There's at least some discussion in https://www.lesswrong.com/posts/pLnLSgWphqDbdorgi/on-the-imp...
>Instead of generating tokens one at a time, a dLLM produces the full answer at once. The initial answer is iteratively refined through a diffusion process, where a transformer suggests improvements for the entire answer at once at every step. In contrast to autoregressive transformers, the later tokens don’t causally depend on the earlier ones (leaving aside the requirement that the text should look coherent). For an intuition of why this matters, suppose that a transformer model has 50 layers and generates a 500-token reasoning trace, the final token of this trace being the answer to the question. Since information can only move vertically and diagonally inside this transformer and there are fewer layers than tokens, any computations made before the 450th token must be summarized in text to be able to influence the final answer at the last token. Unless the model can perform effective steganography, it had better output tokens that are genuinely relevant for producing the final answer if it wants the performed reasoning to improve the answer quality.

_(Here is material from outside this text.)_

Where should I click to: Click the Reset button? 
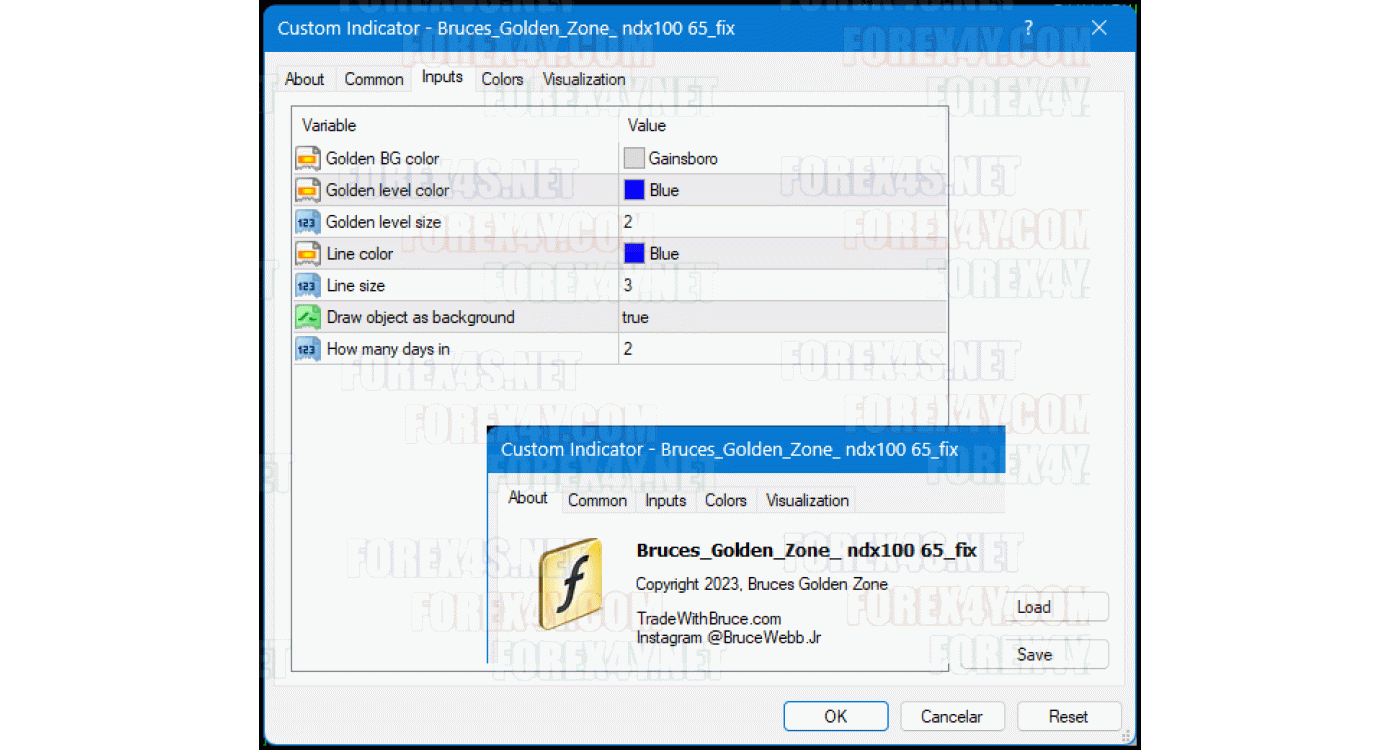1068,716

For a dLLM generating the same 500-token output, the earlier tokens have no such causal role, since the final answer isn’t autoregressively conditioned on the earlier tokens. Thus, I’d expect it to be easier for a dLLM to fill those tokens with post-hoc rationalizations.

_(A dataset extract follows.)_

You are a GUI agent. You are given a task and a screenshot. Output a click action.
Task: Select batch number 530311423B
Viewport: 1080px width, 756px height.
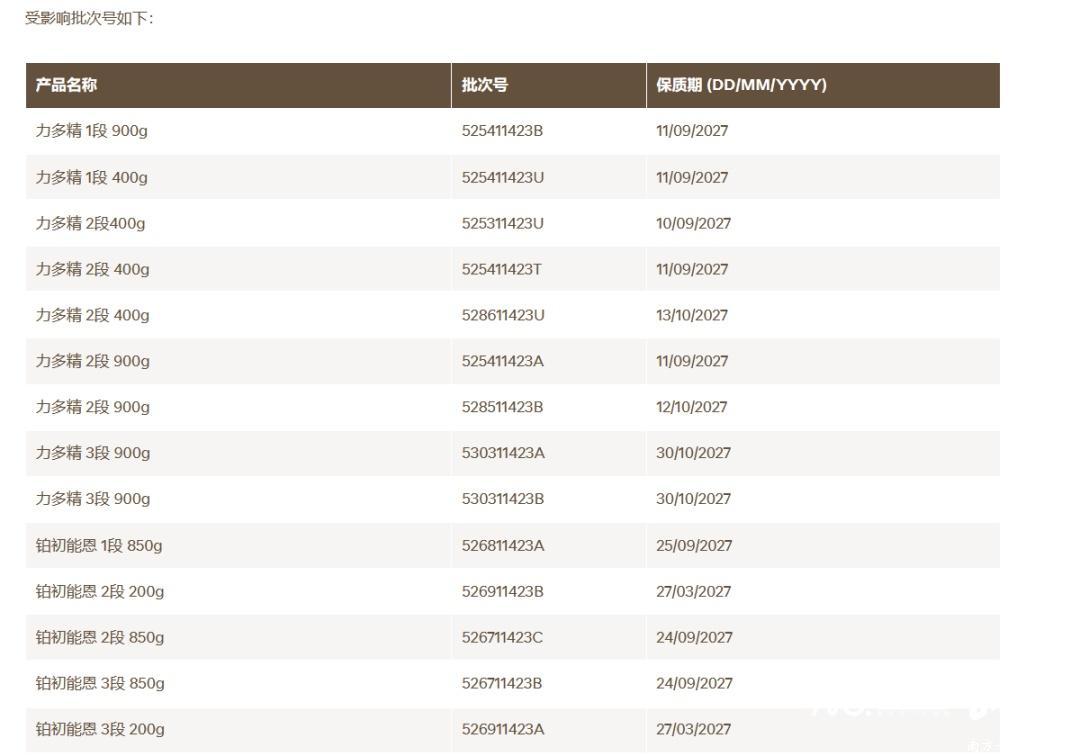(x=503, y=499)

>Despite this, I don’t expect dLLMs to be a similarly negative development as Huginn or COCONUT would be. The reason is that in dLLMs, there’s another kind of causal dependence that could prove to be useful for interpreting those models: the later refinements of the output causally depend on the earlier ones. Since dLLMs produce human-readable text at every diffusion iteration, the chains of uninterpretable serial reasoning aren’t that deep. I’m worried about the text looking like gibberish at early iterations and the reasons behind the iterative changes the diffusion module makes to this text being hard to explain, but the intermediate outputs nevertheless have the form of human-readable text, which is more interpretable than long series of complex matrix multiplications.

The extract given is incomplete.